Un silence lourd s'installa. La crainte de perdre sa famille se mêlait à la frustration de ne pas pouvoir protéger ce qu'il aimait le plus. Le silence de Jeremy l’encouragea à aller plus loin.

« Je fais toujours ce rêve, » murmura Arnold. Jeremy plissa les yeux, intrigué.

« Quel rêve ? »

Arnold prit une profonde inspiration, son regard se durcissant légèrement, comme s’il luttait contre le malaise que ce souvenir éveillait en lui.

« Je me retrouve sur une plage, seul. Il fait nuit, et il y a toujours cette brume étrange qui monte de l’océan. Et puis je le vois… Un homme. Il est là, debout, face à la mer. Et quand il se tourne vers moi… » Arnold marqua une pause, ses doigts serrant la tasse plus fort, son souffle devenant plus court. « Il me ressemble. Mais il est plus vieux, plus fatigué. Et à chaque fois, il me dit la même chose : ‘Je suis ce que tu deviendras si tu continues comme ça’. »

Jeremy ne dit rien, mais son regard s’assombrit. Il savait où Arnold voulait en venir.

« Il dit qu’il est le père de Lavande. »

Ces mots résonnèrent dans l’air comme une sentence. Arnold baissa la tête, la voix tremblante.

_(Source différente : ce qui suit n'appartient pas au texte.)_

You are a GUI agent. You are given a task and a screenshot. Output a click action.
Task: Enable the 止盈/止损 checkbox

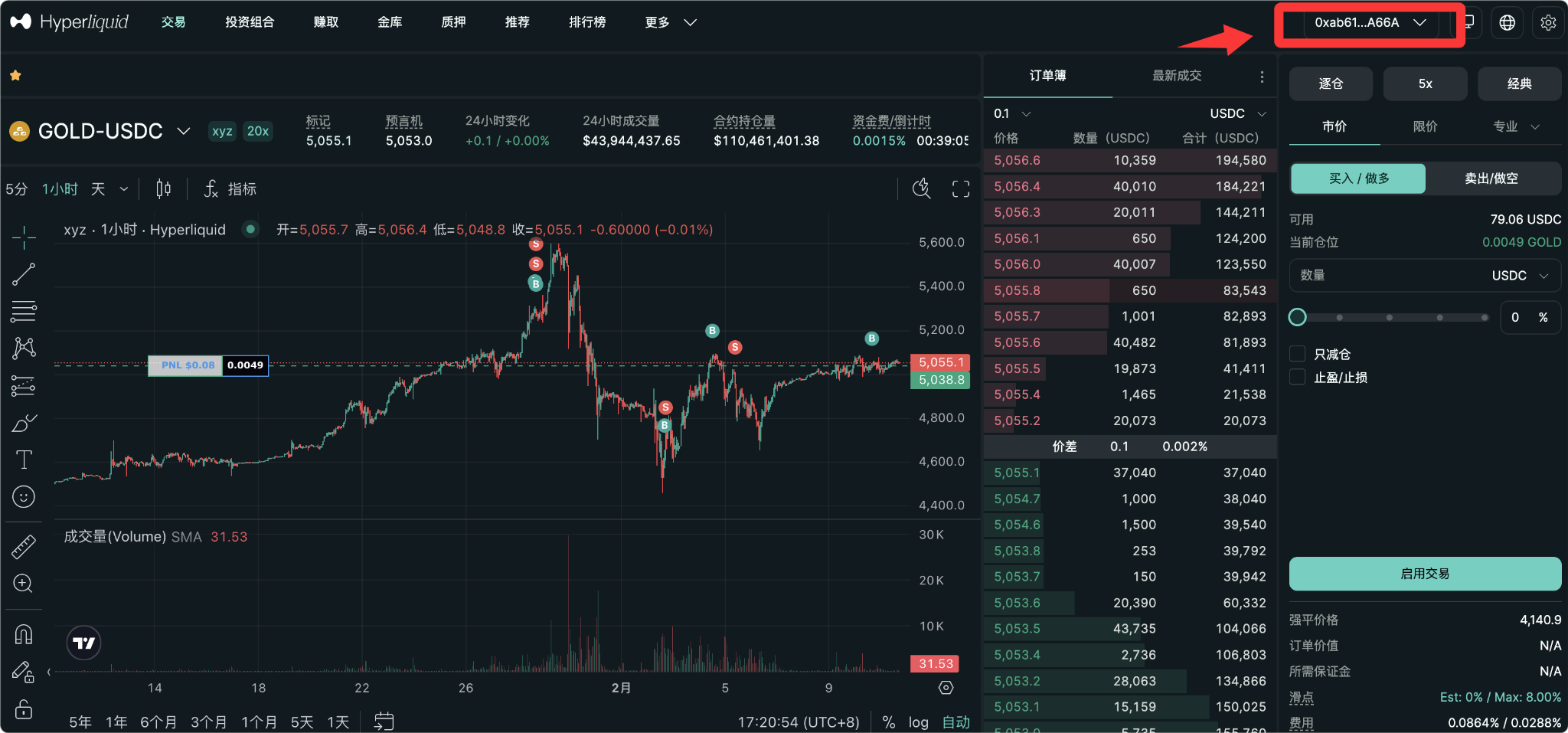[1298, 377]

« Dans ce rêve, il me raconte comment il a tout perdu en cherchant à comprendre sa fille. Il voulait la sauver, mais il s’est perdu dans cette quête de contrôle. Et à la fin, il n’avait plus rien. Plus de famille, plus de réponses. Juste du vide. »

Jeremy restait silencieux, l'air grave. Ce rêve était plus qu’un simple cauchemar. C’était un avertissement que l’esprit d’Arnold tentait de lui faire comprendre, une projection de ses propres peurs et de ses propres doutes.

« Et tu crois que c’est ce qui t’attend, Arnold ? »

Arnold releva la tête, les yeux cernés et fatigués, mais une lueur de désespoir brûlant dans son regard.

« Je ne sais pas. Mais j’ai l’impression d’être déjà sur ce chemin. Je cherche des réponses que je n’arrive pas à trouver, et pendant ce temps, j’ai l’impression que tout m’échappe. Violette, Mariana, ma propre vie… »

Il soupira profondément, sentant ses épaules s'affaisser sous le poids de son propre aveu. Il avait tant de choses à dire, mais les mots semblaient s'effilocher avant même de franchir ses lèvres. « Et si je devenais cet homme ? Si je perdais tout en essayant de comprendre ? »

Jeremy se redressa, le regard ferme mais plein de compassion. « Arnold, tu n'es pas ce père de Lavande. Mais tu dois te demander ce qui est le plus important pour toi. Chercher à tout comprendre, ou être là pour ta fille, même si tu ne comprends pas tout ? »

Arnold resta silencieux, fixant la table devant lui. La réponse, il le savait, n'était pas aussi simple qu'il l'aurait voulu.